___ ENTRIES ___

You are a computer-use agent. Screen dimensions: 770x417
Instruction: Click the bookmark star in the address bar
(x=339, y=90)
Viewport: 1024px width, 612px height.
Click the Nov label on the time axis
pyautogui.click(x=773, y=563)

___
___ ENTRIES ___

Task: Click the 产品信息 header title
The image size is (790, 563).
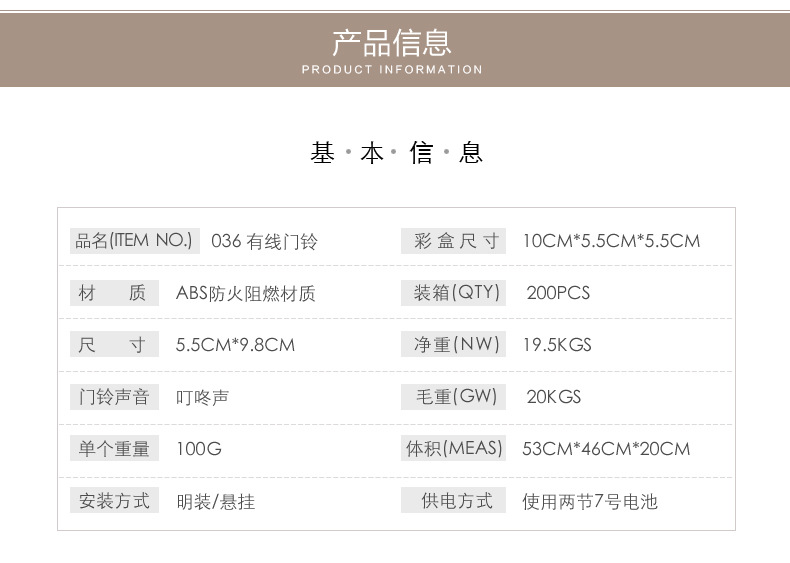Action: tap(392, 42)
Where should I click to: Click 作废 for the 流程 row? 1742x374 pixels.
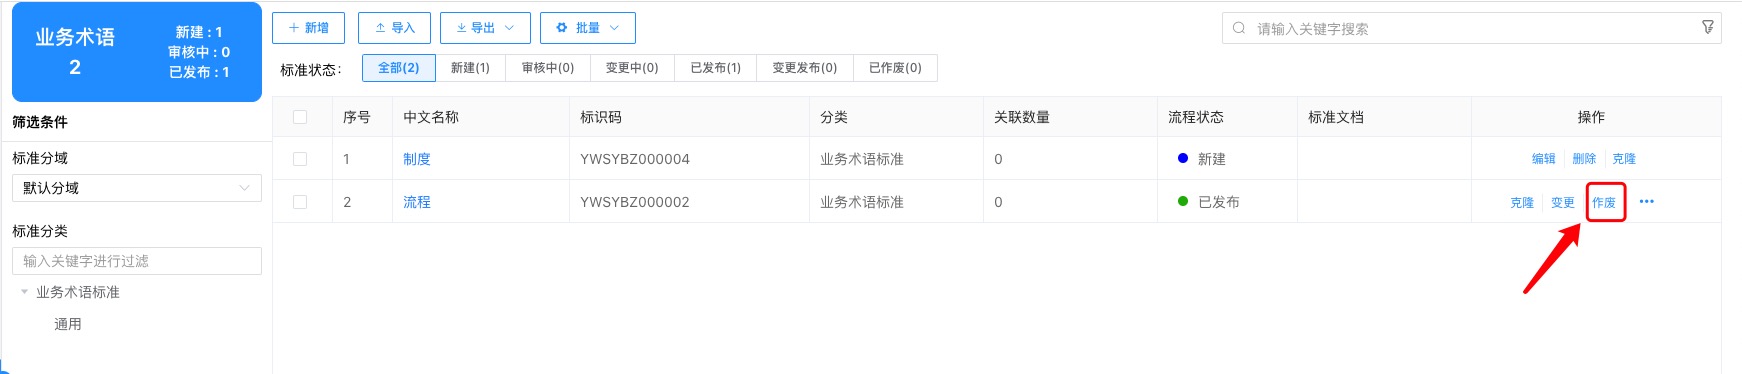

___

EXERCISE PROMPT:
Can you update the stretch from the line containing "Viewport: 1024px width, 612px height." through the line containing "pyautogui.click(x=773, y=563)" so that "Nov" becomes "Dec" and everything else stays the same? Return only those lines.

ANSWER BELOW:
Viewport: 1024px width, 612px height.
Click the Dec label on the time axis
pyautogui.click(x=773, y=563)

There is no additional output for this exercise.